----- Extract provided
When, after a lengthy wait, Godwine sailed at midsummer, it seemed as if the king’s ships might be a sufficient deterrent. Although the earl slipped past Sandwich and made a landing further along the Kent coast, he was pursued by Ralph and Odda and forced to keep moving. A storm in the Channel subsequently caused Godwine to sail back to Flanders and the king’s fleet to return to Sandwich.
Not long afterwards, however, the disadvantages of relying on a non-professional navy became apparent. As the E Chronicle explains, the king’s ships were ordered back to London to receive new crews and captains, but long delays meant that ‘the fleet did not move, and they all went home’.
This dispersal of the royal forces gave Godwine his chance. Again he set sail for England, this time harrying the Isle of Wight and linking arms with his sons Harold and Leofwine, who had raised a fleet of their own from Ireland. Probably towards the end of August, their combined armada sailed east along the coasts of Sussex and Kent, seizing provisions, ships and hostages, and recruiting more and more men to their banner. By the time they reached Sandwich, they had, according to the C Chronicler, ‘an overwhelming host’. ‘The sea was covered with ships’, says the
Life of King Edward
. ‘The sky glittered with the press of weapons.’
Had there still been a royal navy stationed in Sandwich, the Godwines could hardly have achieved such success. But Edward, although aware of his enemies’ return, was struggling to assemble a force with which to oppose them. ‘He sent up country for reinforcements’, says the C Chronicle, ‘but they were very slow in coming.’
And so Godwine and his sons were able to sail their fleet unopposed along the north Kent coast and up the River Thames. On Monday 14 September they reached London and stationed themselves at Southwark on the river’s southern bank. By this time the king had succeeded in assembling a fleet of fifty ships and also a large army. The Godwines sent a message to him, demanding the restoration of their lands and titles. Edward sent back an angry refusal. It was, in short, an almost exact replay of the previous autumn, with the two sides once again separated by the River Thames, each waiting for the other to blink.
----------
----- Dataset extract
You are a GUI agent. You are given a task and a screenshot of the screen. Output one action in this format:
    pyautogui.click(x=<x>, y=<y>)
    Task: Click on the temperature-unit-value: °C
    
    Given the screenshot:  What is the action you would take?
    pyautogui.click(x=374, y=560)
----------
◆ Problems to solve
1/ Write out the passage on Godwine's return to England word for word, from "When, after a" up to and including "all went home’.".
2/ Pick up the account of Godwine's return to England after its final sentence and carry it forward.
The items have nothing to do with what is asked here.

◆ Answers to this exercise
1/
When, after a lengthy wait, Godwine sailed at midsummer, it seemed as if the king’s ships might be a sufficient deterrent. Although the earl slipped past Sandwich and made a landing further along the Kent coast, he was pursued by Ralph and Odda and forced to keep moving. A storm in the Channel subsequently caused Godwine to sail back to Flanders and the king’s fleet to return to Sandwich.
Not long afterwards, however, the disadvantages of relying on a non-professional navy became apparent. As the E Chronicle explains, the king’s ships were ordered back to London to receive new crews and captains, but long delays meant that ‘the fleet did not move, and they all went home’.

2/
But this time round the advantage clearly lay with Godwine. During his absence public opinion seems to have swung behind
him, possibly because Englishmen were against the idea of a Norman succession; certainly all versions of the Anglo-Saxon Chronicle are at this point laced with ill-disguised hostility towards the king’s Norman advisers. The
Life of King Edward
says that reinforcements were swelling the earl’s ranks from all directions, while the Chronicle informs us that the citizens of London were also quick to fall in with his wishes. It seems obvious that, as the
Life
claims, the military superiority lay with Godwine, and that no one was prepared to risk a civil war by fighting for Edward. The earl had stopped at Southwark that Monday morning at low tide, but all day long the tide had been rising in his favour. When it reached its peak his fleet raised anchor and swung across the river to encircle the king’s ships on the opposite bank. Godwine’s supporters reportedly had to be restrained from attacking the royal forces. Negotiations followed, and an exchange of hostages, but everyone realized that this was now checkmate.
The king’s Norman friends certainly realized it, and responded by mounting their horses and fleeing. Some went north, says the Chronicle, and others rode west. Robert of Jumièges and his companions forced their way out of London’s east gate, slaying those who tried to stop them, and hastening all the way to the headland in Essex known as the Naze. There the archbishop committed himself to a boat that was barely sea-worthy and risked a dangerous voyage across the Channel to Normandy. The E version of the Chronicle, pro-Godwine in its sympathies, was pleased to note that in his haste Robert left behind his pallium, and opined that this proved that God had not wanted him to be archbishop in the first place.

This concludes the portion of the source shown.